Faniel, Frank, and Yakel’s “Context from the Data Reuser’s Point of View” (2019) is an excellent case study from which to aid these curatorial decisions. Looking across three data-intensive domains (archeology, zoology, and qualitative social science), the project collected evidence for what data reusers look for when evaluating data produced by others. Based on that evidence, this paper assembles a framework of contextual information that data repository curators and developers can use to design better, more user-driven systems and curatorial processes.

I found it very useful to compare the findings from the Faniel et al. study with the steps taken by data curator practitioners in the Data Curation Network to think about how we could update our checklists and provide evidence of the value of our current activities.

Table 1: CURATE(D) Steps by the Data Curation Network with Additional Activities and Evidence based on Faniel et al. 2019

table

(1 FAIR Guiding Principles for scientific data management and stewardship)

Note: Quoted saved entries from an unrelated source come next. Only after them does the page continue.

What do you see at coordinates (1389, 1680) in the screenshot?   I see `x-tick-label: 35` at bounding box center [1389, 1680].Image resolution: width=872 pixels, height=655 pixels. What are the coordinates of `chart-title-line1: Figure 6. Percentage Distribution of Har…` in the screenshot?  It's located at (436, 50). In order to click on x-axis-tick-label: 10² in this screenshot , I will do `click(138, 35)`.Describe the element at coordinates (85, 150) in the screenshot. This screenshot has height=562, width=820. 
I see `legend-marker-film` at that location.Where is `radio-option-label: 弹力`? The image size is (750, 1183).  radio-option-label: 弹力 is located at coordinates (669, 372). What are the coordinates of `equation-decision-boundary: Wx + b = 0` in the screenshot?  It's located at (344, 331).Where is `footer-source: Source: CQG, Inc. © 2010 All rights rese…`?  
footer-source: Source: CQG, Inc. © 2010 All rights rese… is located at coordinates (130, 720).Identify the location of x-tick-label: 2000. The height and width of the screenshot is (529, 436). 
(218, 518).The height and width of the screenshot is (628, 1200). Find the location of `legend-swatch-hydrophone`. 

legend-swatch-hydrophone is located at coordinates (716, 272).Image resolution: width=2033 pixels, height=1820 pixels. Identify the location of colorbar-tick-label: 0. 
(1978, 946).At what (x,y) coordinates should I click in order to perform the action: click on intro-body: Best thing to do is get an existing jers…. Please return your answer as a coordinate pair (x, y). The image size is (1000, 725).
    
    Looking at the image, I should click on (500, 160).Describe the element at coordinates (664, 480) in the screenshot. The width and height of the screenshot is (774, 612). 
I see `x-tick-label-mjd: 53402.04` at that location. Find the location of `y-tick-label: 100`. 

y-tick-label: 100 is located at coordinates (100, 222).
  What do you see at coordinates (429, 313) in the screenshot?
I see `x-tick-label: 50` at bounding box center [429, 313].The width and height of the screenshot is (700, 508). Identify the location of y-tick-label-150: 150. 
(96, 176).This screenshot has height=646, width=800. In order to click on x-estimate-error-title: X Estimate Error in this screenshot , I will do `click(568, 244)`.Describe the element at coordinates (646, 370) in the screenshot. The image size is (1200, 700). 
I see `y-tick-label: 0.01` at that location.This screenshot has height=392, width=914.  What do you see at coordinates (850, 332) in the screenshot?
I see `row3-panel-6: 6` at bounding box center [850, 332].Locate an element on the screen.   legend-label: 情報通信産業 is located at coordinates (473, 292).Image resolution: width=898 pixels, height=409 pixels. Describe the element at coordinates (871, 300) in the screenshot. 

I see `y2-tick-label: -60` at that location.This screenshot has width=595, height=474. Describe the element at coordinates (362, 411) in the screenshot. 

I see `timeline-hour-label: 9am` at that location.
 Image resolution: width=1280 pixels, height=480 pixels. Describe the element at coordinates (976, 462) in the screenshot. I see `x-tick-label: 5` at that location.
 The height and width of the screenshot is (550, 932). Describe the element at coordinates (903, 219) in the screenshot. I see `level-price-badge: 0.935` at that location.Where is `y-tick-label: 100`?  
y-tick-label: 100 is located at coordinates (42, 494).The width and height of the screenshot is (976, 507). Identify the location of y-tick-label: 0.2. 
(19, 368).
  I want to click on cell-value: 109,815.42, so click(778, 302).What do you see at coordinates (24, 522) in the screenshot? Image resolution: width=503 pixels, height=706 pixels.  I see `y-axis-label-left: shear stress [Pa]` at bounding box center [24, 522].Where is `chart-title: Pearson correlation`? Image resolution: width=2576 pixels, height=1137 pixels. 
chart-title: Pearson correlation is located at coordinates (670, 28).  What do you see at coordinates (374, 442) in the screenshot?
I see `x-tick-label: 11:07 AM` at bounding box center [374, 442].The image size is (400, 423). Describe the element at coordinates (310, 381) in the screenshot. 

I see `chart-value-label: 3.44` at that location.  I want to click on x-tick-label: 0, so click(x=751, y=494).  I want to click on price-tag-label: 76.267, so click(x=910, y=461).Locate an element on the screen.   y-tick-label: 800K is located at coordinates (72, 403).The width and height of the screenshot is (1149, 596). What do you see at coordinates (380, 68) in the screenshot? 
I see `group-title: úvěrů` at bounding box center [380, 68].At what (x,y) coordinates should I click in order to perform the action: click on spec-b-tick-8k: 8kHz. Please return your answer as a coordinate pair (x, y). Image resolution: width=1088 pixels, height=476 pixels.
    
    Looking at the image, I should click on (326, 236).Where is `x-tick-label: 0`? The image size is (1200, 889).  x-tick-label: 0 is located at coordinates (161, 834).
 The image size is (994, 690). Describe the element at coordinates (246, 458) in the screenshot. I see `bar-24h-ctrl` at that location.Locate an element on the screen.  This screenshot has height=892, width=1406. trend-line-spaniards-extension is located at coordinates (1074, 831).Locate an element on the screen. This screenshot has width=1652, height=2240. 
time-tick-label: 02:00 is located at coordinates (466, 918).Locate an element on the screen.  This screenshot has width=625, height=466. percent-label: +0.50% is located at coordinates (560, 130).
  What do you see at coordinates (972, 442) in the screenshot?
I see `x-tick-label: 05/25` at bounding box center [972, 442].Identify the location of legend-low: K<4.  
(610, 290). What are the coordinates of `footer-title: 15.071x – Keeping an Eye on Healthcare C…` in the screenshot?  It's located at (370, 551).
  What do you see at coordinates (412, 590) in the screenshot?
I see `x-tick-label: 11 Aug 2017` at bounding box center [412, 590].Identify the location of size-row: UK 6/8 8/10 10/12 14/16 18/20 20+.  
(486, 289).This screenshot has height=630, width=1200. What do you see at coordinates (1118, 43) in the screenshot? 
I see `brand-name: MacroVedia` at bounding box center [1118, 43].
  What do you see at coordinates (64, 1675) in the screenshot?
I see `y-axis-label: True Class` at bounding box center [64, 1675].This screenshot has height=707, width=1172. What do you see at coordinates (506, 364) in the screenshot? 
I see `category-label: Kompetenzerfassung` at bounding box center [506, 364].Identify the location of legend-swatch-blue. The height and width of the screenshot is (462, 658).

Three conclusions … and many opportunities

It was gratifying to see how closely our work at the DCN tracked with the Faniel, et al. study. It confirmed three major conclusions for me from this process:

  1. Data curators can benefit from research in the information science community, allowing us to focus on the more essential facets of data curation, because;
  2. Data curation is a pragmatic business. There is no such thing as a perfect dataset. Even embedded data curators working alongside data creators in labs or academic research settings are unable to capture all of the important contextual information necessary for reuse. However;
  3. Working together, we can continue to refine our standards and procedures.

We’ve had such tremendous success with our relatively small group of institutions and a few dozen curators. Imagine how much more we could accomplish with more voices and perspectives, more training, and more organization around this important work.

Librarians, archivists, data curators—information scientists of all kinds—are well-positioned to help leverage our institutions’ research data in valuable new ways. But since those reuse opportunities often occur across disciplines and institutions, we need to reach across those boundaries first.